I had reactions sit at room temp for an hour before running (it was a new machine and I didn't know you had to push start then confirm the start before the cycle would begin). The PCR worked fine. It was a set of routine genotyping samples with gDNA, standard lab primers, and no plans to do anything with the DNA after the PCR (just a gel, no cloning, digests etc).
(as a side note, letting cDNA synthesis reactions sit for an hour does not result in quality cDNA)
Hi unless your samples are very precious in my experienece after 1 hour everything in all likely hood will still be fine
Indeed, I have even known people whose peltier blocks have broken and not been replaced and who thus are unable to perform a cold soak at the end of PCR let their tubes sit for hours and for simple ID purposes the PCR products have been fine
Most PCR reagents as mentioned are fine @ RT given that they are designed to be cyclically heated to above 90C for 30 cycles or so. What is more if you are using a hot start principle as mentioned nothing non specfifc would have happened after 1 hour and you template in any case is double strnaded and therefore not amenable to polymerisation (other than throough nicks in the DNA)

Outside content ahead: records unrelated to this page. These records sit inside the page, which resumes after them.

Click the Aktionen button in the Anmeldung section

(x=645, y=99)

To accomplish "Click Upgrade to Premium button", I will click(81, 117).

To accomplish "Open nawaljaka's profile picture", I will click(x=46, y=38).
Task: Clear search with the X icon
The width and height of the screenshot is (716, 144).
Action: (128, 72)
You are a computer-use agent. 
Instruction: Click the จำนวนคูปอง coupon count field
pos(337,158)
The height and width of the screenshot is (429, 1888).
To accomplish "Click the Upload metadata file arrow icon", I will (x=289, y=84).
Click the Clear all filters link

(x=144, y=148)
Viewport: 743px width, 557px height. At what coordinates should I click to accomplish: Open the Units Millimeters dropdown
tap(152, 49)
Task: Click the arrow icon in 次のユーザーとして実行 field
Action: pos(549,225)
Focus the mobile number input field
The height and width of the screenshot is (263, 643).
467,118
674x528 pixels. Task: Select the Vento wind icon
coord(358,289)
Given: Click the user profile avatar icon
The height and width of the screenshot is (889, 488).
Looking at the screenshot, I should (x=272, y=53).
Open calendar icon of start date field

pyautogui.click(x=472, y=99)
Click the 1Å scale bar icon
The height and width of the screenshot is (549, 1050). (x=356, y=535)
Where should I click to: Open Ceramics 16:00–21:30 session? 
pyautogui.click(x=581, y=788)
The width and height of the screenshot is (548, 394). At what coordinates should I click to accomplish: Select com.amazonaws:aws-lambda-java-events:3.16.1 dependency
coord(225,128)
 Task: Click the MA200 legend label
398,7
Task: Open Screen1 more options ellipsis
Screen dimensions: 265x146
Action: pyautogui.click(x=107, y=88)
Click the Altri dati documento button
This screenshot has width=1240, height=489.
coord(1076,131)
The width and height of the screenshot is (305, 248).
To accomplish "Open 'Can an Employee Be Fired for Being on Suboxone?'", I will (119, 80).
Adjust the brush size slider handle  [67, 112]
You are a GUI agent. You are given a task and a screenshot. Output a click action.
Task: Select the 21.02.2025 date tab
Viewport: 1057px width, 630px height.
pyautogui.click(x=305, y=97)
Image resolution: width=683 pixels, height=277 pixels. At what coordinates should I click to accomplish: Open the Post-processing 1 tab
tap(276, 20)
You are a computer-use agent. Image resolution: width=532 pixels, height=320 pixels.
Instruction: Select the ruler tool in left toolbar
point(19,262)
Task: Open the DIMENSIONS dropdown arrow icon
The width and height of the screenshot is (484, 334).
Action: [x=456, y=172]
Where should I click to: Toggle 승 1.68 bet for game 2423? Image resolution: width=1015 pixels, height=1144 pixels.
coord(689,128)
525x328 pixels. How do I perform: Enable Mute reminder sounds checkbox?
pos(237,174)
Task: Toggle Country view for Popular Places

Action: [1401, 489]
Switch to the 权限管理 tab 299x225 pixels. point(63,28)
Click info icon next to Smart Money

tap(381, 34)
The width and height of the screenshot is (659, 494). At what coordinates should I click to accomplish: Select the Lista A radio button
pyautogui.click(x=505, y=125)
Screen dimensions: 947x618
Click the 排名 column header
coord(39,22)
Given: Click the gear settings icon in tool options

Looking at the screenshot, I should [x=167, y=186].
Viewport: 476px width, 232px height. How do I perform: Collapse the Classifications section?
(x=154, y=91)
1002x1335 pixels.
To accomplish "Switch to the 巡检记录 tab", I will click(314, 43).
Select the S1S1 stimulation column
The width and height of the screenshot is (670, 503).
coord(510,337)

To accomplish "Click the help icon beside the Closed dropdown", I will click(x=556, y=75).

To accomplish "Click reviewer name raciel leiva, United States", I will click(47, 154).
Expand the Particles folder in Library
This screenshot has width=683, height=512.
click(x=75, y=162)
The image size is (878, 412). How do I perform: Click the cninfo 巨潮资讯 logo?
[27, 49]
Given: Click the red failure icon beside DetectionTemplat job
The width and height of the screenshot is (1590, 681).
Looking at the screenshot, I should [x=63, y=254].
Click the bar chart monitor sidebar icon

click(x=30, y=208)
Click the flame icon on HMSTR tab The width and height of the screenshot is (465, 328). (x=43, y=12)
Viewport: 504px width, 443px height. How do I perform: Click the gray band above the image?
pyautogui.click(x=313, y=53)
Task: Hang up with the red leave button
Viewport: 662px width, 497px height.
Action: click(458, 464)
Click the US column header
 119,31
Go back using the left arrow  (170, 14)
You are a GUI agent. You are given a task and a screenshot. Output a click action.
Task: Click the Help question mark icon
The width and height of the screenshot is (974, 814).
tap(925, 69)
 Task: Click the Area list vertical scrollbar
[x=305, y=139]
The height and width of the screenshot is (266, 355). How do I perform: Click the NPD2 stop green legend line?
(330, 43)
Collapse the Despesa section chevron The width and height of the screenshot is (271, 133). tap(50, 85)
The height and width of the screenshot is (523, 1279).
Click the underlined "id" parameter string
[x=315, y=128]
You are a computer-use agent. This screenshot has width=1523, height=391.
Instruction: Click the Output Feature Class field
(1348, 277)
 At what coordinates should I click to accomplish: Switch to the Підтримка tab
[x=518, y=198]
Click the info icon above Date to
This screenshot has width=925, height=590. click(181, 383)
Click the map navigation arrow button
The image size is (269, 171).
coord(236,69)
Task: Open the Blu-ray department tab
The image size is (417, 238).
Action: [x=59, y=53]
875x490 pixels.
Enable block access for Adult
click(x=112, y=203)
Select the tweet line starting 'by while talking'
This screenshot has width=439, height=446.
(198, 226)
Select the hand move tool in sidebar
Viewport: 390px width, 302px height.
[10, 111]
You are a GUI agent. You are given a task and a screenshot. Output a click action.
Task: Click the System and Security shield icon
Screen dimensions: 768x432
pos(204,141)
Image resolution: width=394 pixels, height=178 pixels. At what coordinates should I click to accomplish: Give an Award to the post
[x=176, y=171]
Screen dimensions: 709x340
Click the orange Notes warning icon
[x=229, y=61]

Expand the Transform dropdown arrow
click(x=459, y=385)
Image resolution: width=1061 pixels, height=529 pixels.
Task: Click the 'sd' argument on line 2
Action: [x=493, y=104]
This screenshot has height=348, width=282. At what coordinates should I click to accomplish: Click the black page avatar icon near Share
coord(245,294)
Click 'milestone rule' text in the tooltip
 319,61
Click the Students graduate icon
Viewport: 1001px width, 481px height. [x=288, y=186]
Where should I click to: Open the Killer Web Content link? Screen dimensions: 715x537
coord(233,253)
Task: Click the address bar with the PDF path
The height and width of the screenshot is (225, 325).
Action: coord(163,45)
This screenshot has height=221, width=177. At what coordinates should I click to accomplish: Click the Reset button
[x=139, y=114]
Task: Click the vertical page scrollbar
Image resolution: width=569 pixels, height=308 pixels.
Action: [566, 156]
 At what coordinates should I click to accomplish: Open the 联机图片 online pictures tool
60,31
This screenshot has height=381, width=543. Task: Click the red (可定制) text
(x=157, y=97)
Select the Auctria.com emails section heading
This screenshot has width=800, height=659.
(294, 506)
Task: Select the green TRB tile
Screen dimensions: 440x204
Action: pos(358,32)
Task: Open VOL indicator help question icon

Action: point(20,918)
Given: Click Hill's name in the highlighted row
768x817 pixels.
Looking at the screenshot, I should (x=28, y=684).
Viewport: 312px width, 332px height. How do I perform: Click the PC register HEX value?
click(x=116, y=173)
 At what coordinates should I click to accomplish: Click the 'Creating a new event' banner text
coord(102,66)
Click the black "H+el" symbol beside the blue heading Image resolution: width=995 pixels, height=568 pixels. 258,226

To keep experimental results consistent I think it is best to start all over again; at least if you want publishable results... A bit of extra work, but you need a consistent method to get comparable data.
Lot of things ca go awry, for letting all things in the tube sit for a while and socialize. Depends on the PCR was meant for, what I mean is, If it is for the first time to check this or that, then by all means do all over again. Second if it was meant to check certain things and you already know from your earlier attempts the good and correct answer, then go ahead and finish the run, check if you get correct answer? I always teach that from a negative or incorrect test, one can derive good inference, for example when a PCR would be done with all possible right way you may get the same bad results when done in a wrong way, so one can figure out good and bad things for a single PCR results. Finally, to seek good and consistent results conditions has to be the same. primer-dimer, many non-specific products of different lengths. It can also lead into product of desired length.
As mentioned by Raymond Fernalld , the one hour delay before starting the reaction will have no impact on your results in your conditions Nevertheless,. pay attention to the use of polymerase with exonuclease activity...
We've made this mistake any number of times. If its a nice, robust PCR, it's usually fine. If not, the results are likely to be a mess. Nothing to lose by trying it, but I wouldn't trust any quantitative results.
Just like others have advised, you could decide to go ahead and complete the procedure, but the result will not be reliable. So it is advisable you repeat your test procedure.
once it happened to me too, no PCR was started for 1 hour and 15 min, I didn't use hot start polymerase, just Taq rec, but I started PCR anyway, and the next day I repeated an experiment just to check if I have differences, and there were no differences, except that "forgotten" PCR had weaker bands, but there possitions on a gel were the same, so in my case - nothing too bad happened.
Definitely worth trying. PCR mixtures tend to be very robust these days and you might find everything is just fine. If quantitative repeat but you would that in any case
Yes, I already experienced this and I had to repeat my PCR. You may get a positive PCR result even if you forget to start your cycling machine and start about one hour later. This depends the quality of your DNA (sample). I already tested my PCR this way by using a hot-start polymerase enzyme and it worked for some of the samples.
I would rather start new reaction if the samples are important. If you keep the samples for some time (more than 30min./1h. even at 4°C) out of running PCR - without using hot-start polymerase - it could lead to unspecific PCR products and false priming.